### Instructions to follow
Format every line of the entries below as a Markdown table with the columns Row and Line, numbering each line and omitting blank lines. Leave the pictures out of the answer.

───── Entries shown ─────

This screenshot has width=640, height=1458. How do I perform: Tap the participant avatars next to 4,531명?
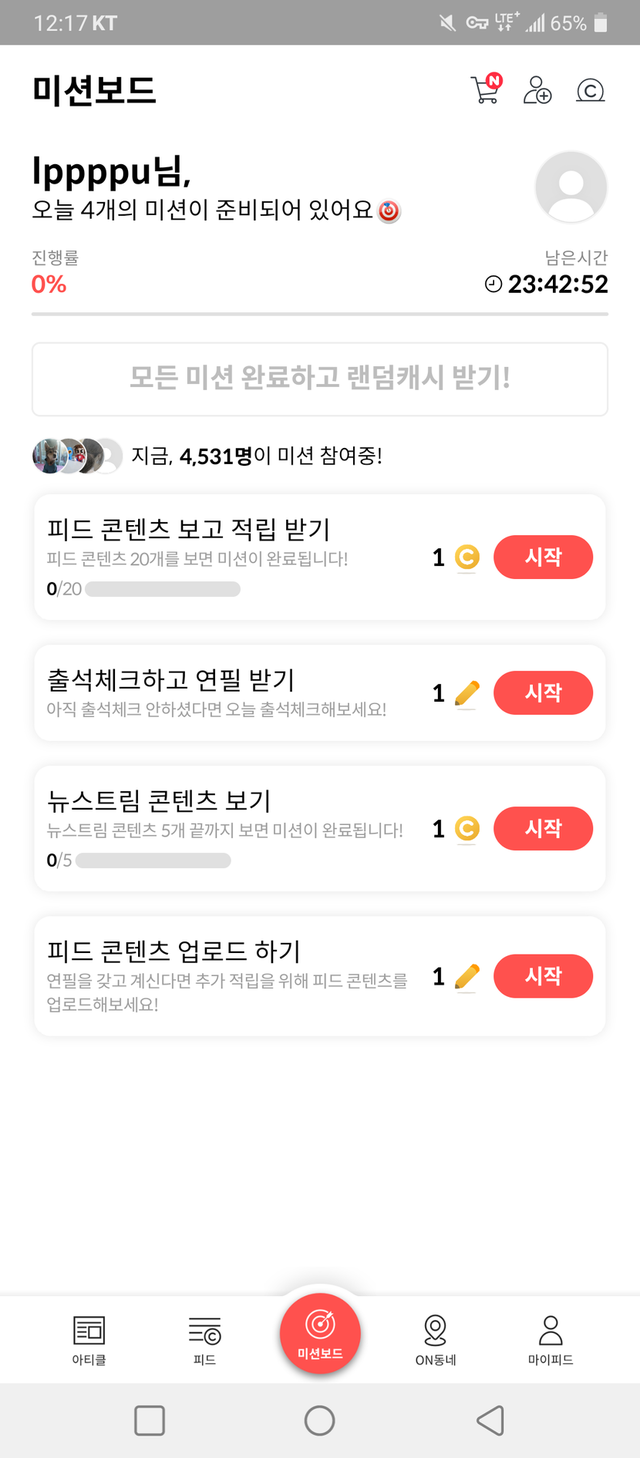tap(77, 456)
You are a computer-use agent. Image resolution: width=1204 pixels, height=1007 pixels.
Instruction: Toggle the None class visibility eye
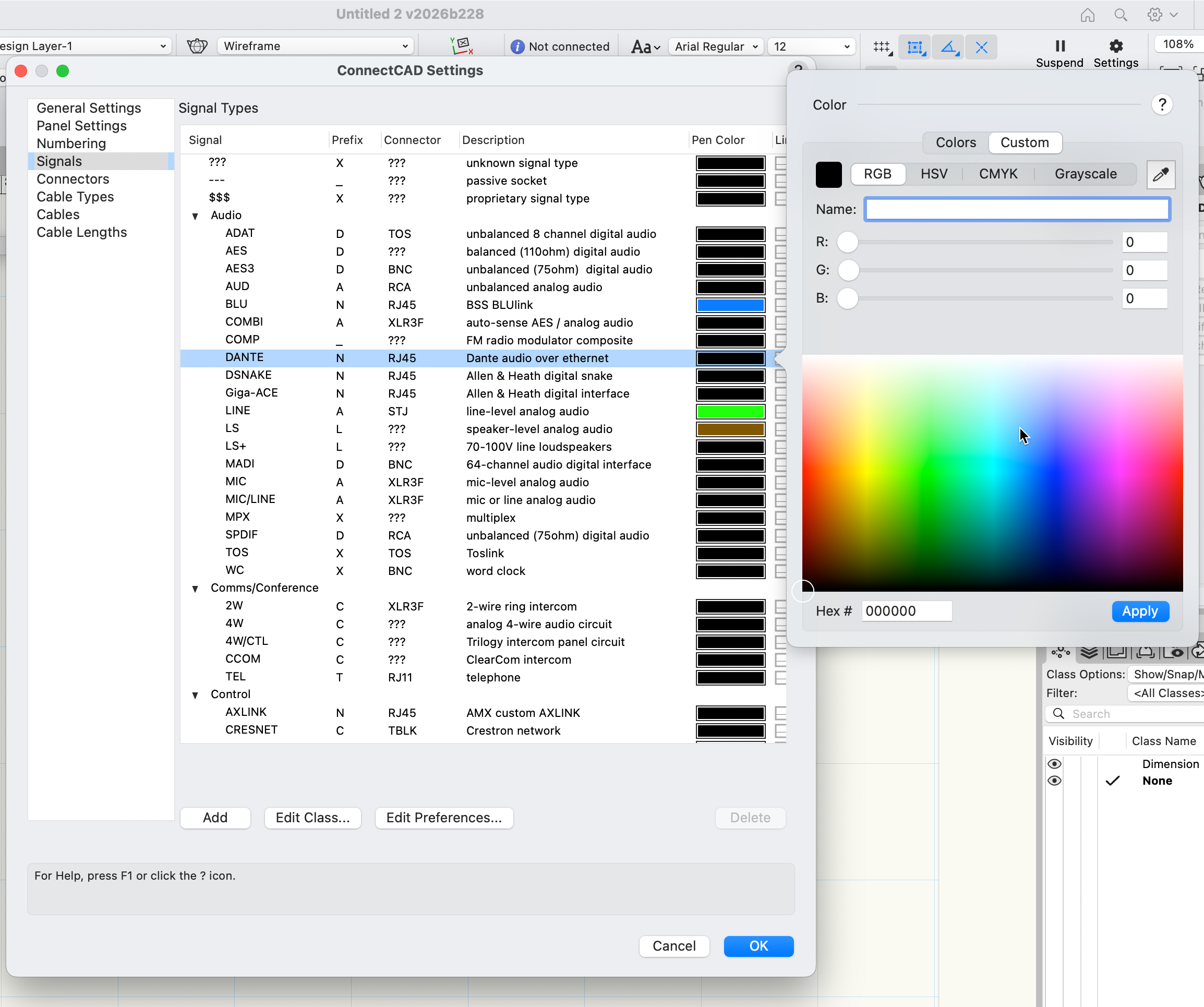pyautogui.click(x=1054, y=781)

─────

### Written reply
| Row | Line |
|---|---|
| 1 | This screenshot has width=640, height=1458. How do I perform: Tap the participant avatars next to 4,531명? |
| 2 | tap(77, 456) |
| 3 | You are a computer-use agent. Image resolution: width=1204 pixels, height=1007 pixels. |
| 4 | Instruction: Toggle the None class visibility eye |
| 5 | pyautogui.click(x=1054, y=781) |